Opposition parties are blaring anti-nuclear slogans and calling for phaseouts of atomic power generation. But their positions on Japan’s energy policy–or any other issue for that matter–have failed to dampen expectations of a landslide victory by the ruling coalition in the July 21 Upper House election.

However, one potential battle over nuclear energy could erupt after the votes are counted.

The ruling Liberal Democratic Party and its junior coalition partner, New Komeito, are trying not to raise the nuclear issue during the election campaign. But they do, in fact, differ greatly on the subject, including restarting idle reactors, exporting nuclear technology and continuing Japan’s troubled nuclear fuel-cycle program.
[…]
The LDP during the Lower House campaign vowed to “decide within three years” whether the offline reactors should be reactivated.

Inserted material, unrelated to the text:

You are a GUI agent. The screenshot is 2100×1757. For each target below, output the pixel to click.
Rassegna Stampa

The party is now pushing for swift restarts.
[…]
New Komeito is also seeking swift action–but toward “a society that does not depend on nuclear power plants.”

The party, backed by the nation’s largest lay-Buddhist organization, is not ruling out all reactor restarts.

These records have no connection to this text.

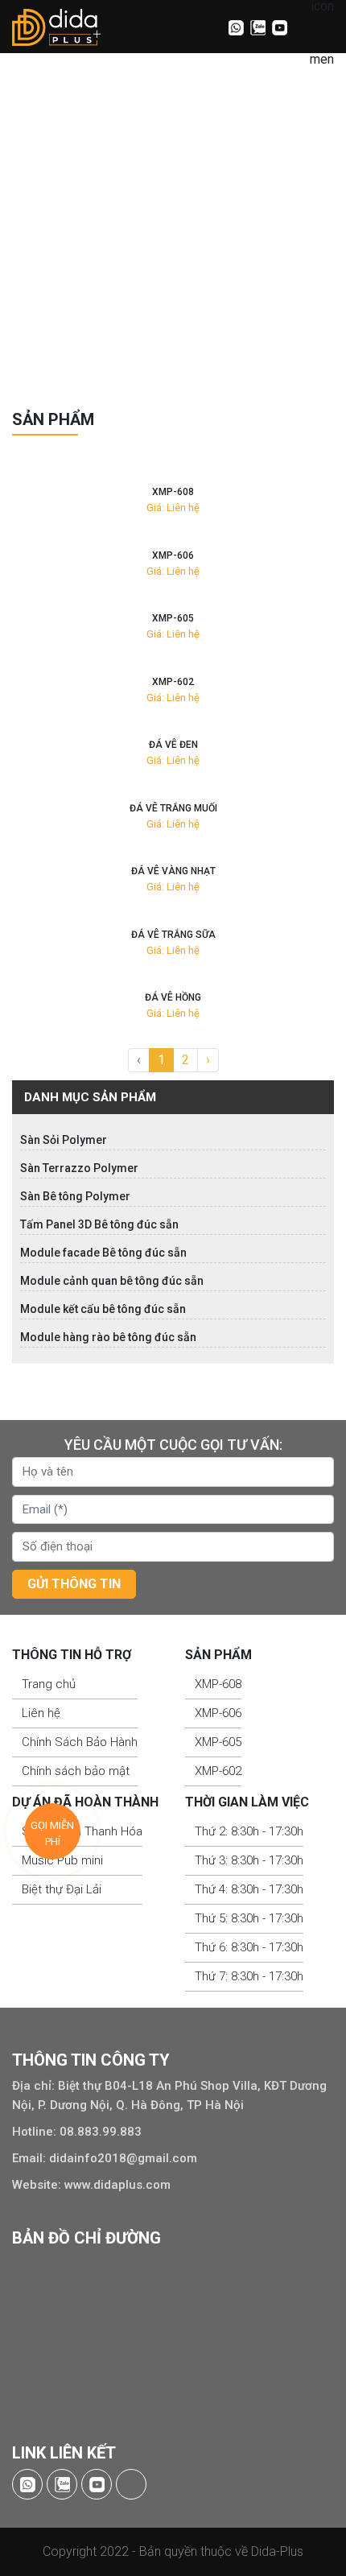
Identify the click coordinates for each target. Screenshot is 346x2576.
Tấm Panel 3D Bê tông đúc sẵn (99, 1224)
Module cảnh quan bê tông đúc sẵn (112, 1280)
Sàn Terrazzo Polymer (79, 1168)
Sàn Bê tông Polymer (75, 1196)
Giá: (155, 508)
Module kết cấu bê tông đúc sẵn (103, 1308)
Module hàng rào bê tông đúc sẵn (108, 1337)
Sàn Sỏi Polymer (63, 1139)
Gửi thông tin (74, 1583)
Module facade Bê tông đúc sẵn (103, 1252)
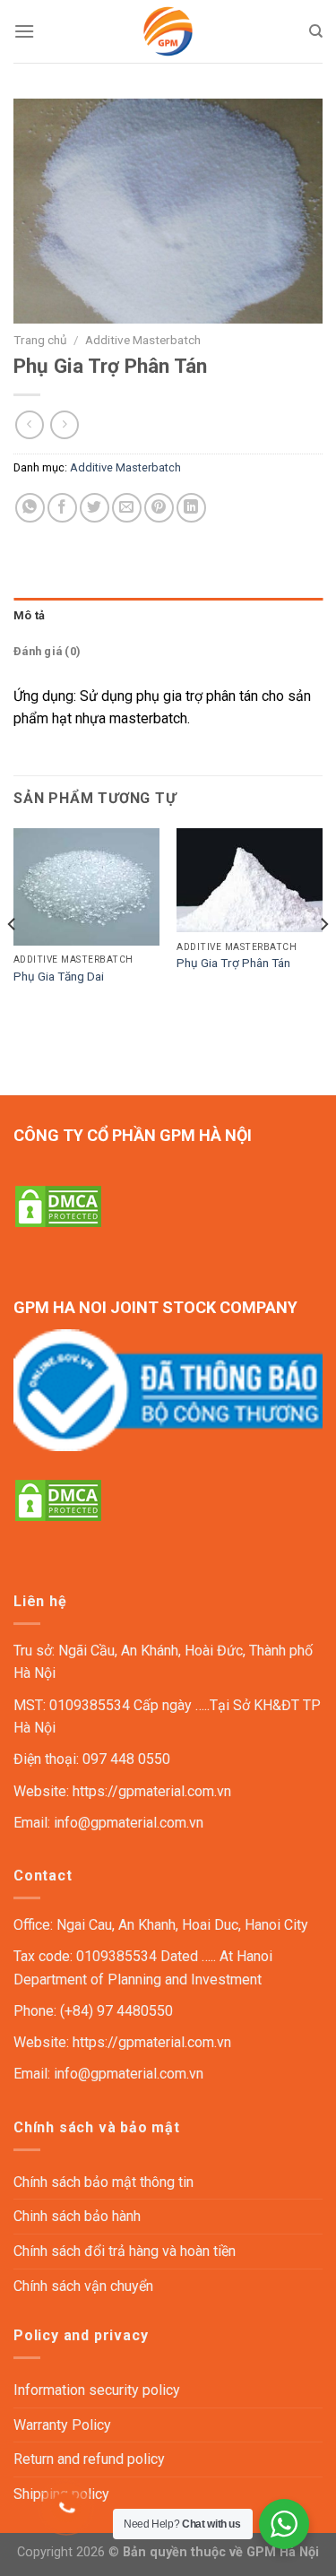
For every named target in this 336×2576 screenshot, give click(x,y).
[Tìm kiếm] (316, 31)
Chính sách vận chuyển (83, 2286)
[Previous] (13, 960)
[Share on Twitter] (94, 508)
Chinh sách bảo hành (77, 2216)
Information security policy (96, 2390)
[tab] (168, 616)
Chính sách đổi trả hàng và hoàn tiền (124, 2251)
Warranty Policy (62, 2424)
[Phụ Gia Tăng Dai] (86, 887)
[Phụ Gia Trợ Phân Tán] (250, 880)
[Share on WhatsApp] (30, 508)
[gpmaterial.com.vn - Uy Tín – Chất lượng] (168, 31)
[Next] (323, 960)
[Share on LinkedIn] (191, 508)
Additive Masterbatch (143, 340)
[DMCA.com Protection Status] (58, 1205)
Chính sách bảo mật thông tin (103, 2182)
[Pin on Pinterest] (159, 508)
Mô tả (29, 615)
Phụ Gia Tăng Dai (58, 976)
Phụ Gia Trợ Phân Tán (233, 962)
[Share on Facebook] (62, 508)
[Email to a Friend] (127, 508)
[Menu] (24, 31)
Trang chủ (40, 340)
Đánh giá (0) (47, 651)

But New Komeito leader Natsuo Yamaguchi said the party will not give its approval unless local governments and public opinion accept such restarts.

[…]
New Komeito is calling for a review of the nuclear fuel-cycle program. It is pushing a policy switch to bury the nuclear waste without reprocessing spent fuel and to mothball the Monju reactor.

New Komeito also has reservations about the Abe administration’s initiative to export nuclear power plants to other countries, such as Turkey, India and the United Arab Emirates.
[…]
Kazuo Shii, chairman of the Japanese Communist Party, said Japan should not become a “merchant of death” through sales of nuclear plants.

The JCP, which expanded its strength in the Tokyo metropolitan assembly election last month, is calling for the immediate abolition of nuclear power plants.

“Reactors should never ever be brought online before the Fukushima accident is put to a complete end,” Shii said.

Mizuho Fukushima, the Social Democratic Party leader, emphasized the need to export renewable energy-related technology instead, citing the nation’s advanced wind and biomass technology.

The SDP has left no doubt that it is opposed to restarting reactors and continuing the nuclear fuel-cycle program. It has called for legislation that commits Japan to move away from nuclear energy.